On the track, the McLaren and Williams teams predominated the 1980s and 1990s, with Brabham also being competitive during the early part of the 1980s, winning two Drivers’ Championships with Nelson Piquet. Powered by Porsche, Honda, and Mercedes-Benz, McLaren won sixteen championships (seven constructors’ and nine drivers’) in that period, while Williams used engines from Ford, Honda, and Renault to also win sixteen titles (nine constructors’ and seven drivers’). The rivalry inbetween racers Ayrton Senna and Alain Prost became F1’s central concentrate during 1988, and continued until Prost retired at the end of 1993. Senna died at the one thousand nine hundred ninety four San Marino Grand Prix after crashing into a wall on the exit of the famous curve Tamburello, having taken over Prost’s lead drive at Williams that year. The FIA worked to improve the sport’s safety standards since that weekend, during which Roland Ratzenberger also lost his life in an accident during Saturday qualifying. No driver had died of injuries sustained on the track at the wheel of a Formula One car for twenty years, until the two thousand fourteen Japanese Grand Prix where Jules Bianchi collided with a recovery vehicle after aquaplaning off the circuit. Since 1994, three track marshals have lost their lives, one at the two thousand Italian Grand Prix, [28] the 2nd at the two thousand one Australian Grand Prix [28] and the third at the two thousand thirteen Canadian Grand Prix.
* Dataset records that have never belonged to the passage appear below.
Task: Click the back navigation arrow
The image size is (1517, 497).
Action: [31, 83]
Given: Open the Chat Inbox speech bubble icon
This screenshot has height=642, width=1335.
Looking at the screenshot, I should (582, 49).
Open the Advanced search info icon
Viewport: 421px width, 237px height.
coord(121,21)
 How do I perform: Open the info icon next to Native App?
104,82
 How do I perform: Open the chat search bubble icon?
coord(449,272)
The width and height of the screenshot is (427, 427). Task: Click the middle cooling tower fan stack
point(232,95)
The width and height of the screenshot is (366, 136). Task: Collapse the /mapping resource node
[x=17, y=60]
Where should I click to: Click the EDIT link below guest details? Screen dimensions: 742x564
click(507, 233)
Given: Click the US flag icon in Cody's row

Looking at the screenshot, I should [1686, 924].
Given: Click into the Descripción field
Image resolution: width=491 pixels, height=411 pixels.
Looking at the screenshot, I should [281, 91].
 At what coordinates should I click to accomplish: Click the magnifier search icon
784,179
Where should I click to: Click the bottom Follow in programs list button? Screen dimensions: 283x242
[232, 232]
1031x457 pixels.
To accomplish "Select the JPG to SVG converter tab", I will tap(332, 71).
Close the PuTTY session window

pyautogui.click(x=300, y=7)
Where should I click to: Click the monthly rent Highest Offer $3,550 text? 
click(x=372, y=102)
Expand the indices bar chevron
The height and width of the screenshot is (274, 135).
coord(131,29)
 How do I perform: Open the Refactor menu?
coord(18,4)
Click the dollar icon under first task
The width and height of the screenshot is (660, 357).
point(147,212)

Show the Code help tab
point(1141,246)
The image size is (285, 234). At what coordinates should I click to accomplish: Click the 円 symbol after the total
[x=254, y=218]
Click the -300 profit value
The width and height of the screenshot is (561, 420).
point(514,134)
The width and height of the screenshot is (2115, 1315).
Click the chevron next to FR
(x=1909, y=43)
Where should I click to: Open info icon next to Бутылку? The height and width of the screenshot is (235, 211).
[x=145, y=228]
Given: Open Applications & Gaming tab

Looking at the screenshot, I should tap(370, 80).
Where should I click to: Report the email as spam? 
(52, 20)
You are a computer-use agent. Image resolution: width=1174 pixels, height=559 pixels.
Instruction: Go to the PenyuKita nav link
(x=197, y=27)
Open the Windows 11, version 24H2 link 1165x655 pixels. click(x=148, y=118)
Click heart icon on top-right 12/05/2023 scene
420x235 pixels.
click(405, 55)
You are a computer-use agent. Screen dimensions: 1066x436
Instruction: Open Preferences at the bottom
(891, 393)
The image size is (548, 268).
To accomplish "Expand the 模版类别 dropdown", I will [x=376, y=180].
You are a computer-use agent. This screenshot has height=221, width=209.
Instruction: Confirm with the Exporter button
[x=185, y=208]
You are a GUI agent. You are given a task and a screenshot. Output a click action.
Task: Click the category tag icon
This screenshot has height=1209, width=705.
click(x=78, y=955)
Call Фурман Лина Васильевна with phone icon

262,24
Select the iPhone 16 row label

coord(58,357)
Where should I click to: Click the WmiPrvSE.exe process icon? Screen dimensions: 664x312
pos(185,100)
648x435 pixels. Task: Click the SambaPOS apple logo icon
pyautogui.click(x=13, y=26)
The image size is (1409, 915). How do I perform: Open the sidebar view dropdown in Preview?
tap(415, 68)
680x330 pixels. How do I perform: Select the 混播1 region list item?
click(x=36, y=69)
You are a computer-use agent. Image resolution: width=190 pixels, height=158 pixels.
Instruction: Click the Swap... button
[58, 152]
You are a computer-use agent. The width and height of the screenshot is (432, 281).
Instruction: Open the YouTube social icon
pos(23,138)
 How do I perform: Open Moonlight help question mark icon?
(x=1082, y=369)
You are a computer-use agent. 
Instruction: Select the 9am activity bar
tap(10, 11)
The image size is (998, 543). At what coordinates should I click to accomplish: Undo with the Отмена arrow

Since the deaths of Senna and Ratzenberger, the FIA has used safety as a reason to impose rule switches that otherwise, under the Concorde Agreement, would have had to be agreed upon by all the teams — most notably the switches introduced for 1998. This so-called ‘narrow track’ era resulted in cars with smaller rear tyres, a narrower track overall, and the introduction of grooved tyres to reduce mechanical grip. There were to be four grooves on the front (three in the very first year) and rear that ran through the entire circumference of the tyre. The objective was to reduce cornering speeds and to produce racing similar to rainy conditions by enforcing a smaller contact patch inbetween tyre and track. This, according to the FIA, was to promote driver skill and provide a better spectacle. [ citation needed ]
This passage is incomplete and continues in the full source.